1
Geometric Foundations of Convex Optimization
MATH008 Lesson 8
00:00
Imagine navigating a complex landscape where your goal is to find the closest point to safety. In the language of optimization, this 'safety' is a set $C$, and the act of finding the closest point is a projection. While intuition suggests there is always a single 'closest' point, mathematical reality is more nuanced. The geometric foundation of convex optimization rests on formalizing 'proximity', moving beyond Euclidean intuition to rigorous functional representations like indicator and support functions.

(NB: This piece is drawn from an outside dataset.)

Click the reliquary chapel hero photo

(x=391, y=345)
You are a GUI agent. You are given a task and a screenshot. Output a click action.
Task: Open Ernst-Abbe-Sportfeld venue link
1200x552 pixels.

1. Projections and Distances

The distance from a point $x_0$ to a set $C$ is defined as the infimum of all possible distances to points within the set:

$\text{dist}(x_0, C) = \inf\{\|x_0 - x\| \mid x \in C\}$

The specific optimizer that achieves this distance is the projection operator:

$P_C(x_0) = \text{argmin}\{\|x - x_0\| \mid x \in C\}$

For a simple hyperplane defined by $a^T x = b$, the projection has a beautiful closed-form solution: $P_C(x_0) = x_0 + (b - a^T x_0)a/\|a\|_2^2$. However, for general sets, this remains a constrained optimization problem: minimize $\|x - x_0\|$ subject to $f_i(x) \leq 0$ and $Ax = b$.

2. Functional Geometry

To treat geometric constraints as objective components, we employ two powerful functional 'mirrors':

  • The Indicator Function $I_C(x)$: $I_C(x) = \begin{cases} 0 & x \in C \\ +\infty & x \notin C \end{cases}$. This collapses geometry into a numerical penalty.
  • The Support Function $S_C(x)$: $S_C(x) = \sup_{y \in C} x^T y$. This characterizes the set by its bounding hyperplanes in every direction.
Theorem: Motzkin's Theorem

A nonempty, closed set $C \in \mathbf{R}^n$ is a Chebyshev set (possessing a unique projection for every $x_0$) if and only if it is convex.

Proof Sketch (Uniqueness)

Suppose $C$ is convex and the norm is strictly convex. If there were two distinct closest points $u, v \in C$ with $\|u - x_0\| = \|v - x_0\| = d$, then their midpoint $w = (u+v)/2$ is in $C$ (by convexity).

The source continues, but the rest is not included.